Everything was fascinating and new when I was a little kid, and old-lady necks were no exception. They had variety. They wobbled. You couldn’t not look. I tried to duplicate that movement on my own self by vigorously wagging my head from side to side, and nothing happened. That kind of activity would win you a trip to the neurologist these days, but my parents just had a glance and went back behind the newspaper, happy that I was occupied quietly. We kids were assured that old ladies had been young once, but that wasn’t plausible. Old Lady Neck was just one of those puzzlements. It wasn’t natural; it was like an installation.
Now I know it’s the dead giveaway for age. It’s the first thing to go. The rest of the face has all those bones in it that can keep a secret for a while but there’s nothing much instilling discipline in the neck. You’ve got that little string of knobby bones hooking up to the skull, but that’s way in the back. The back of your neck usually looks just fine. So when the collagen takes a hike, your neck skin has all the integrity of a campaign promise. There might be a way of hitching it all back up again, but it would involve voluntarily presenting your neck to someone with a knife. I guess there are people who will sign up for that, but there’s no real point as long as beer is still so affordable.
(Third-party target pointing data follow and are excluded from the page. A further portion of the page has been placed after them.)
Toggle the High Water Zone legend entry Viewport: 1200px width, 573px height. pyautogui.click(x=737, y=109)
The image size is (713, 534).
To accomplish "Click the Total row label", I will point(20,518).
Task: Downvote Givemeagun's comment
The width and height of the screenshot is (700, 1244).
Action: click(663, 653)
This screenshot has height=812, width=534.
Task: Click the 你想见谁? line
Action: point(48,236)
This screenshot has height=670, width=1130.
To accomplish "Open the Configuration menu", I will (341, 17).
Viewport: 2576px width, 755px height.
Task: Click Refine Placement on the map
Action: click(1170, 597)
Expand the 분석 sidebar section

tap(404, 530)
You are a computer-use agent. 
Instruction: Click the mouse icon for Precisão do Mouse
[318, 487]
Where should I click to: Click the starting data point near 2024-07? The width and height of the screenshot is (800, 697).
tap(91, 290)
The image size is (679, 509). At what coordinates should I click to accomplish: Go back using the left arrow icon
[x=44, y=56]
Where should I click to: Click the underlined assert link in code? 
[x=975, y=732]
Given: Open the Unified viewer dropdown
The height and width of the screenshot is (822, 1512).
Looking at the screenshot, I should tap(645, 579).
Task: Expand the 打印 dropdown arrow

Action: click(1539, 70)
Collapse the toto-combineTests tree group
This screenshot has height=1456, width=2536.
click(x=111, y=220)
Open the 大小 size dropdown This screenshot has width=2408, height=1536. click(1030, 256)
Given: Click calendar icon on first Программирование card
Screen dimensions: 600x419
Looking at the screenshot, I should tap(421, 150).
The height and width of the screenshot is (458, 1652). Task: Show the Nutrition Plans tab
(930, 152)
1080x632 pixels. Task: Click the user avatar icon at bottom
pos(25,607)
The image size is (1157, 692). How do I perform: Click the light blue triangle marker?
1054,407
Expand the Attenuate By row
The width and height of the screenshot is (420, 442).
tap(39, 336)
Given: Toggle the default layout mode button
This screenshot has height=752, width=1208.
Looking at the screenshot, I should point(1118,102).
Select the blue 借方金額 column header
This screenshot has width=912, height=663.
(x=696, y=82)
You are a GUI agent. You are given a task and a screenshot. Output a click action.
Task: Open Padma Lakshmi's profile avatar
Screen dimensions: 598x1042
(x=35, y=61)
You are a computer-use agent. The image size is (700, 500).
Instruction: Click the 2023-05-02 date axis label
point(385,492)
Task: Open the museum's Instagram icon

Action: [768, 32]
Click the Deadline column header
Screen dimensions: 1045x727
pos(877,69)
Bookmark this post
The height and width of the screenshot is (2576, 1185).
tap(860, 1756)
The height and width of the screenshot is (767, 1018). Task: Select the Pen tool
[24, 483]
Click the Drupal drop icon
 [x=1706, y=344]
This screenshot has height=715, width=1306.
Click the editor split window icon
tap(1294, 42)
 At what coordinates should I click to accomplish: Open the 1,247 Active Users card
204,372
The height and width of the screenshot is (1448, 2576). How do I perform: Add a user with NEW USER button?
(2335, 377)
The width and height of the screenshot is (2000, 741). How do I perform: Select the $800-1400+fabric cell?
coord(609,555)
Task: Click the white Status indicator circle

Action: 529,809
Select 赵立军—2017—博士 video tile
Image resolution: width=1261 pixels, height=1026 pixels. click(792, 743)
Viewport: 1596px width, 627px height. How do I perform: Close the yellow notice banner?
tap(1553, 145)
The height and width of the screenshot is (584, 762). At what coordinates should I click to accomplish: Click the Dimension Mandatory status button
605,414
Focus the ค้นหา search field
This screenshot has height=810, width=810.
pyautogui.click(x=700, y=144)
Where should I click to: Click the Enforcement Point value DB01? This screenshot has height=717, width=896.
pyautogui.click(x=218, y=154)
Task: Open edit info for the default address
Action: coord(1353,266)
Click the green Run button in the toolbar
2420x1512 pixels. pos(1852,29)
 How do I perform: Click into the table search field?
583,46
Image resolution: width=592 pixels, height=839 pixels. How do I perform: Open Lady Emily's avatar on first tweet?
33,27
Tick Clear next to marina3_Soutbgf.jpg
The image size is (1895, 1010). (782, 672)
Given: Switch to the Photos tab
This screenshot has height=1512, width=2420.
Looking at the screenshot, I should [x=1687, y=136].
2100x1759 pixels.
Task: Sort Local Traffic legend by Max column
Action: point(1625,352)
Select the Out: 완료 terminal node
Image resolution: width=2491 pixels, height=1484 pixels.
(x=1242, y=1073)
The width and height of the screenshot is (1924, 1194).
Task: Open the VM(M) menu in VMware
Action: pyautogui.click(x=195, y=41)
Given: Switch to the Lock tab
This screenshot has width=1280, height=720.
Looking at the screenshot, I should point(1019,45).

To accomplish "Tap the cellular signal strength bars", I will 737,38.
I’ve complained about my neck before, of course. I’ve been watching this particular story unwind for twenty years and it has had its startling plot twists, but I can only feel bad about things for so long. That initial pudding phase seems downright quaint now. And I can admit that the pleating development supplied needed tension. There was that adorable subplot wherein the main character vowed never to point her chin downward when someone else was around, but that never got traction. Now we’re entering a new chapter. My neck has developed factions.
Factions. It’s not all of a piece anymore. There are tuck areas and crease areas and a separate location where a sinkhole is beginning to emerge, and now I see an interesting pair of knobs at the base of the chin that sort of look like suitcase handles when I do a Grumpy Cat face, so that my entire frown appears to be holding up a duffle. Or, in a different light, it looks like stage rigging. The chin line is thus responsible for operating the set of curtains that billow and swing below. I don’t know exactly what’s coming next, but God, I hope it’s going to be a puppet show.